Many people devote themselves to attaining perfect happiness, as a goal. They're tired of being unsatisfied, and they want to be satisfied. They want to be happy and not suffer, not experience things they don't like anymore.

The source of happiness and unhappiness is clear enough: you are a being with desires. You prefer certain experiences, beliefs, and ideas to others. You are happy when you manifest the things you desire. You enjoy those experiences and want to hold on to them. And, you are unhappy when you manifest the things you don't desire. You suffer those experiences and want to be rid of them.

Your desires can extend over all possible types of cognition, including desires themselves. So, you might desire to structure your personality and character a particular way, and so you might have preferences about what desires you want to manifest in your mind.

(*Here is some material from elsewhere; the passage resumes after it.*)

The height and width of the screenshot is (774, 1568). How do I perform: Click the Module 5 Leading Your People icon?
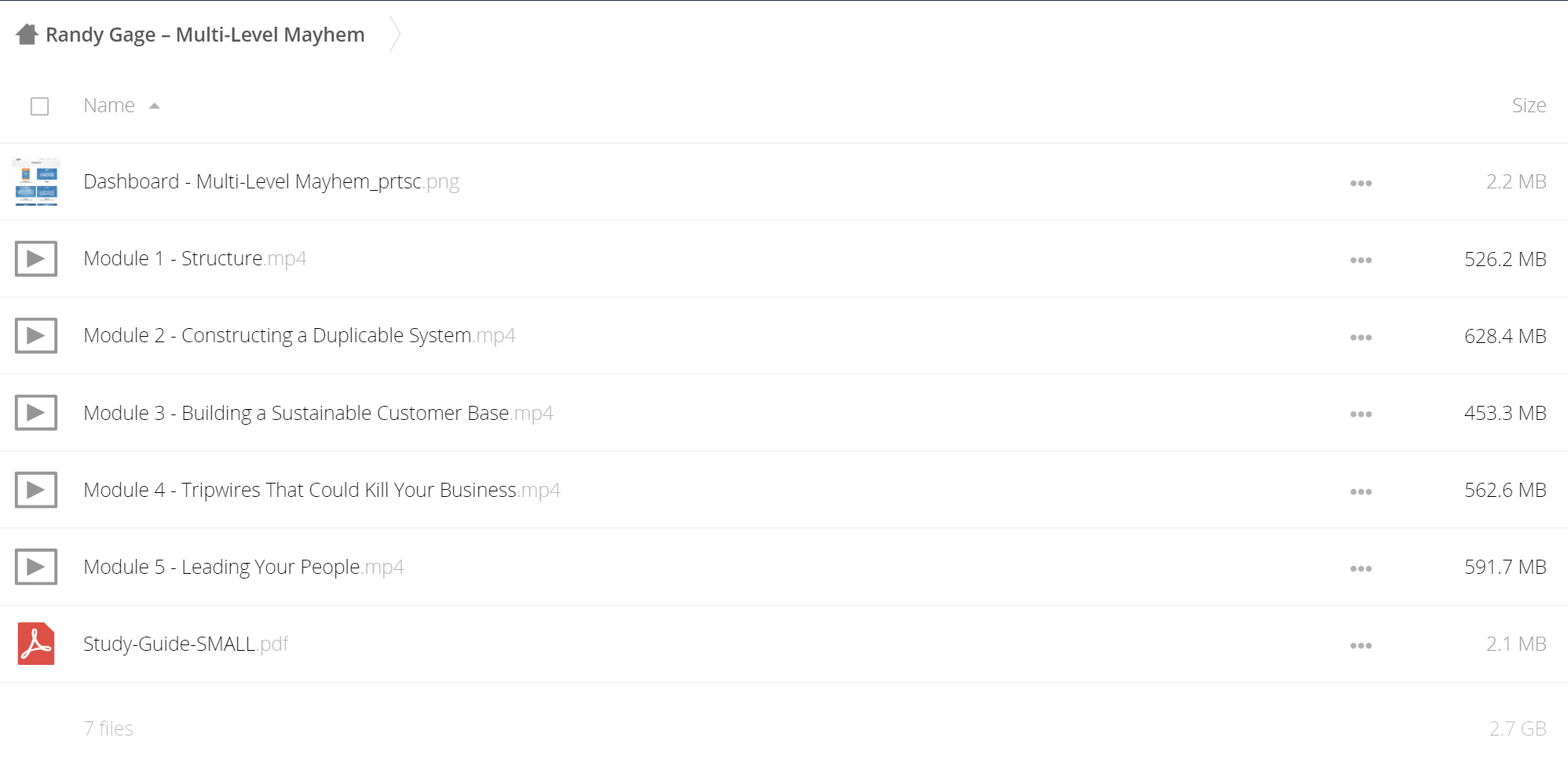36,567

At root, though, all these desires sprout from having a vision of a future you prefer, which is contrasted from your vision of a future you do not prefer.

A problem that often develops is that people become confused. They begin to think that what they don't like is being dissatisfied, in abstract. They think they want to avoid suffering. They begin to think that what they do like is being satisfied, in abstract. They think they want to chase happiness. They start to run away from the fact that they're running away from things. They start chasing after the state of not chasing after things.

They start to think that if they just override their normal desiring tendencies, they can manifest eternal happiness in their mind. What this desire to be happy and avoid suffering amounts to is a desire to avoid desiring. It's a feedback loop of suffering.

What ends up happening is that the people pursuing this path gradually learn to adjust their desires. They become less and less concerned with the state of the world around them, eventually becoming unconcerned with even their own body. They exclusively develop tolerance to and disinterest in outer phenomena, because they learn to take more direct control of their own bliss. Taken further, they lose concern for wisdom v. ignorance. They lose concern for understanding their own condition. Eventually, if we imagine this process playing out over many lifetimes, such a being will enter a state of disembodied, timeless, stateless, inner bliss-button pushing. They'll have no concerns or interests other than experiencing and maintaining their psychic bliss-drug.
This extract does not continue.